Jim Loeser, the longest-serving member of the Louisville chevra kadisha, said people in the community may not be aware of the service that the society performs – until they actually need it themselves.
“A lot of people probably don’t think about it or know about it,” he said. “Unless you have somebody you lose and you need to get it (the rituals) done.
“It’s not something that just anybody could do either,” he added.
So far, the chevra kadisha has not prepped any patients that have died from COVID. But if they do, a modified protocol is already in place: The members will place a folded shroud atop the deceased, which comes sealed in what Meyer calls a “disaster pouch” (body bag). They then recite the traditional prayers.
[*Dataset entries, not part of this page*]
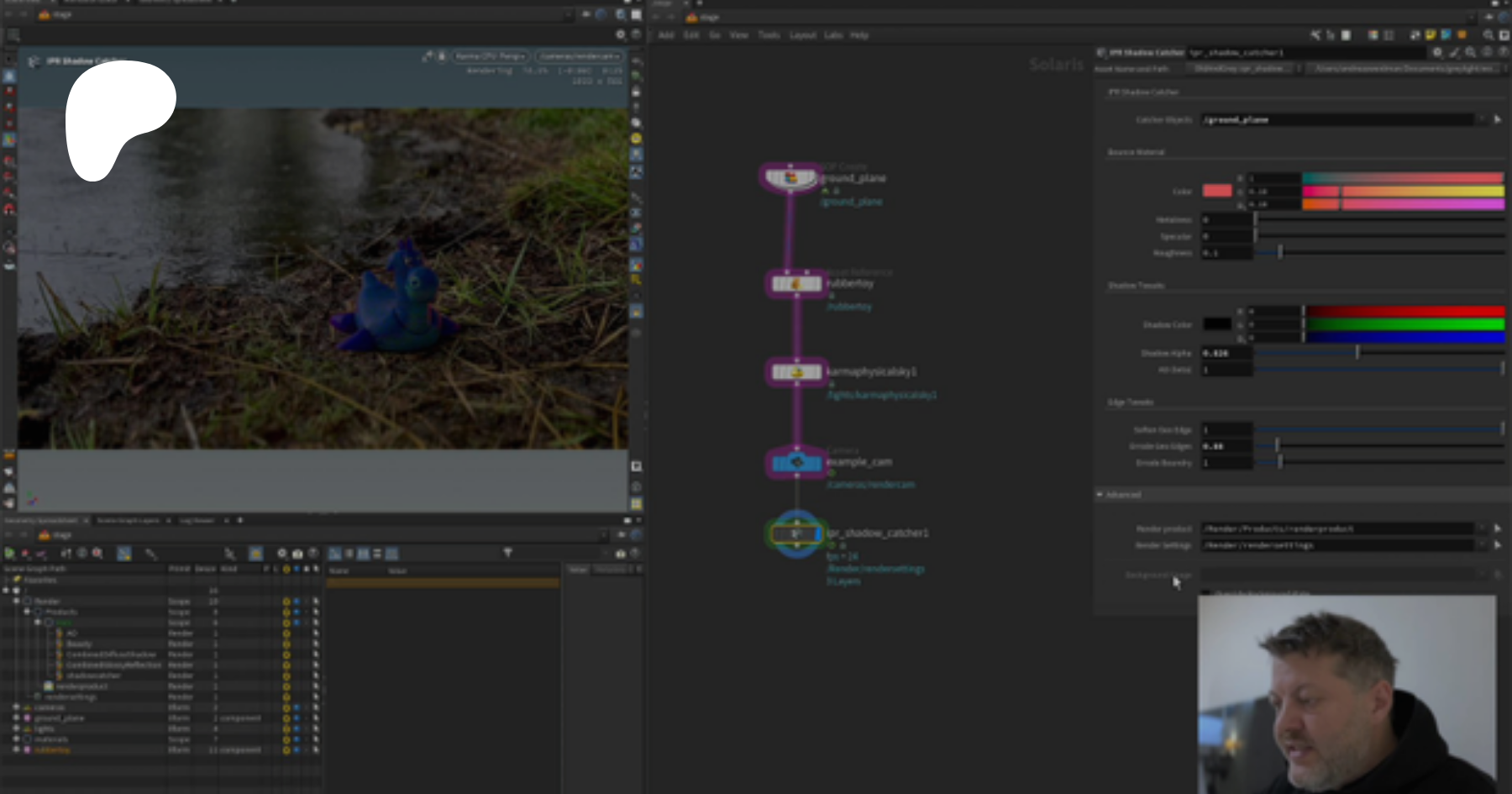The width and height of the screenshot is (1512, 794).
Task: Select the example_cam camera node
Action: (796, 462)
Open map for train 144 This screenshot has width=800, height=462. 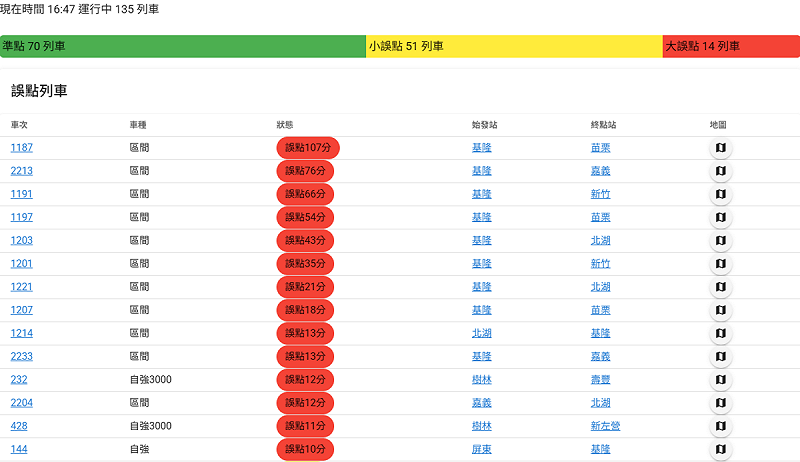pos(720,449)
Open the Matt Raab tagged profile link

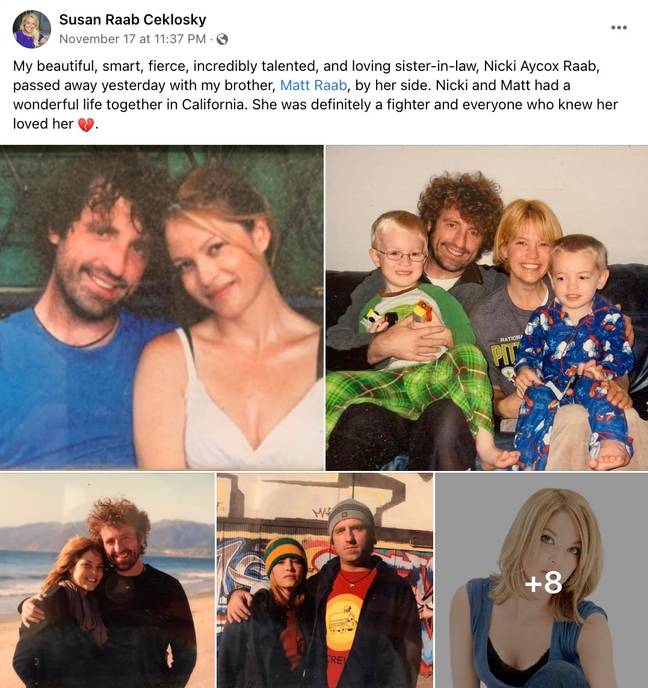pos(313,85)
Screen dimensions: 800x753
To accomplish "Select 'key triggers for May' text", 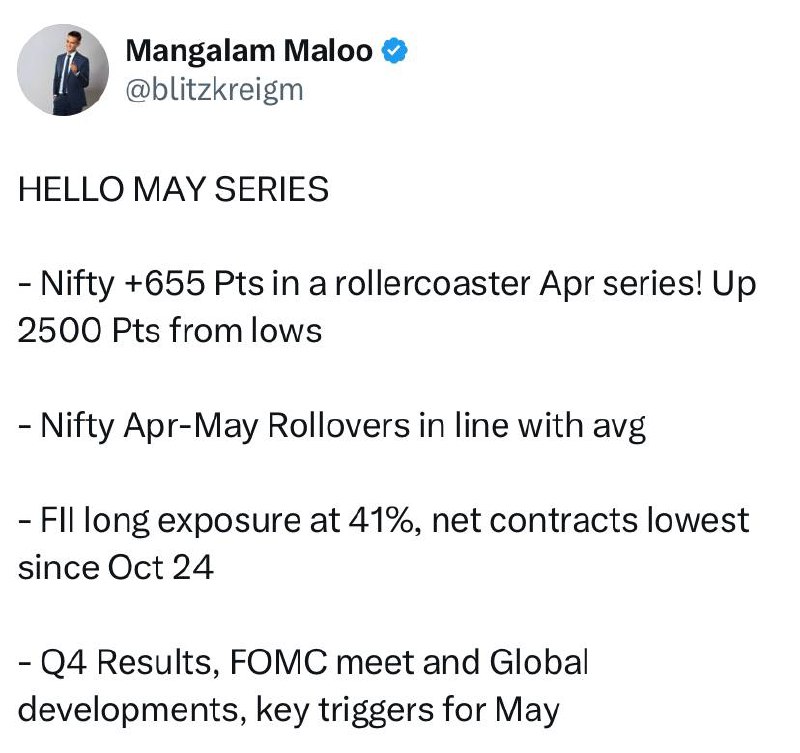I will 408,710.
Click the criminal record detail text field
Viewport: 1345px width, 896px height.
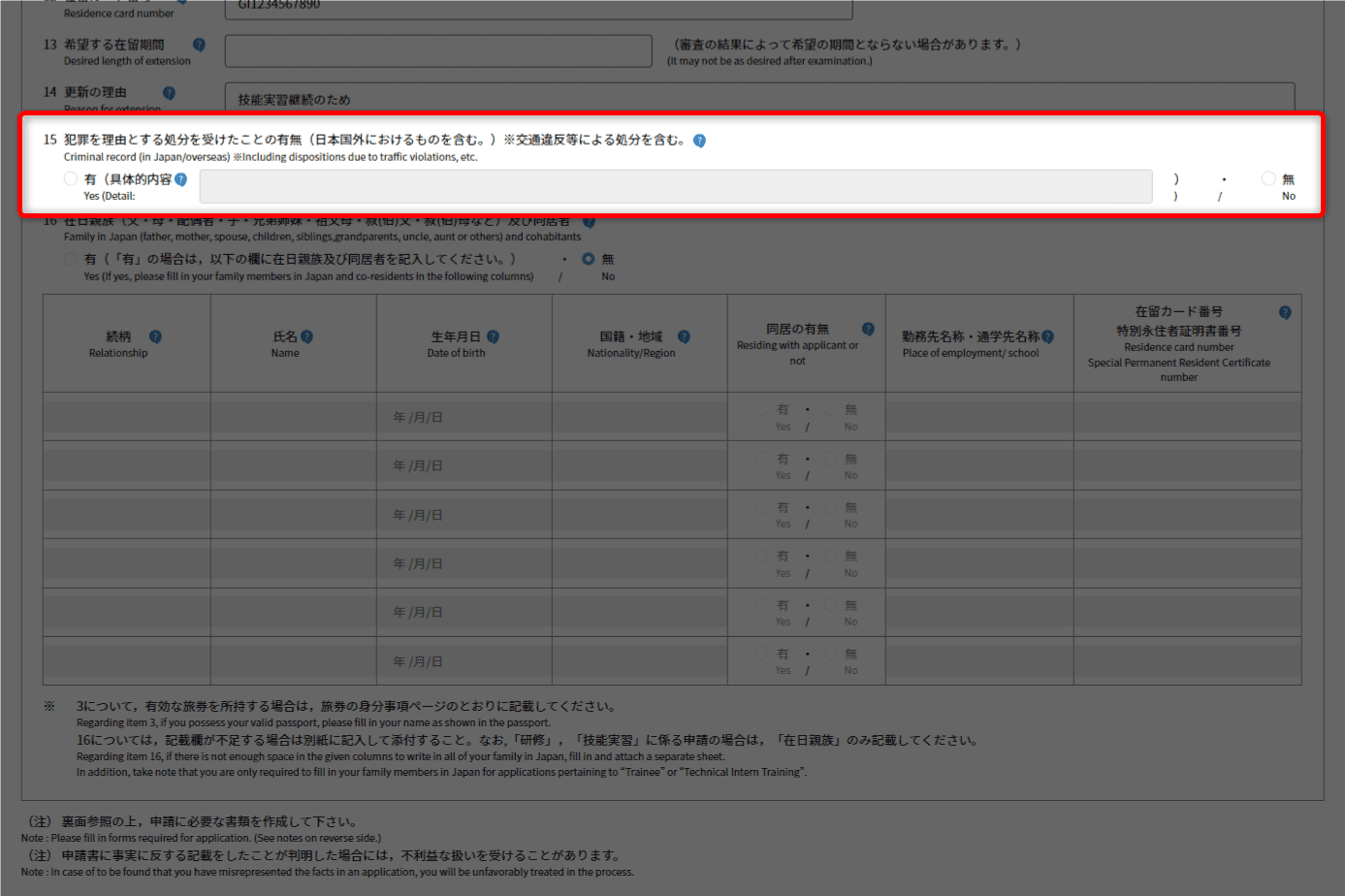(675, 186)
The deceased is never touched.
According to Meyer, the funeral has handled arrangements for four COVID cases so far. One was cremated and the others were sent from out of state for rites and burial.
But Loeser said the staff at Meyers has already explained the protocol to chevra members in case they do get a COVID case.
“They pretty much walked us through what we would have to do,” Loeser said. “If we actually get one, I’m sure one of them will be there to go through it again with us before we do it.”
Indeed, the biggest challenge facing the chevra has nothing to do with COVID at all: It is age.
At 54, Levein is now one of the younger members of society, most of whom are about 20 years older than he. What’s more, there are 13 members – five men and eight women – making it difficult at times to find people who can come out when called.
For now, according to Loeser, who has served on the chevra for 30 years, members continue to come out when called.
“It’s always kind of difficult, but I think every one of us on the list feels it’s their obligation to come when they need them. Just like any other time.”
But they do need help, Levein said.
“It seems that its harder for them to find people to come in,” Levein said. “I know I had to go in kind of very early or very late once because they just needed a person. And my guess it’s because so many members of the chevra kadisha are older. We really could use more younger people.”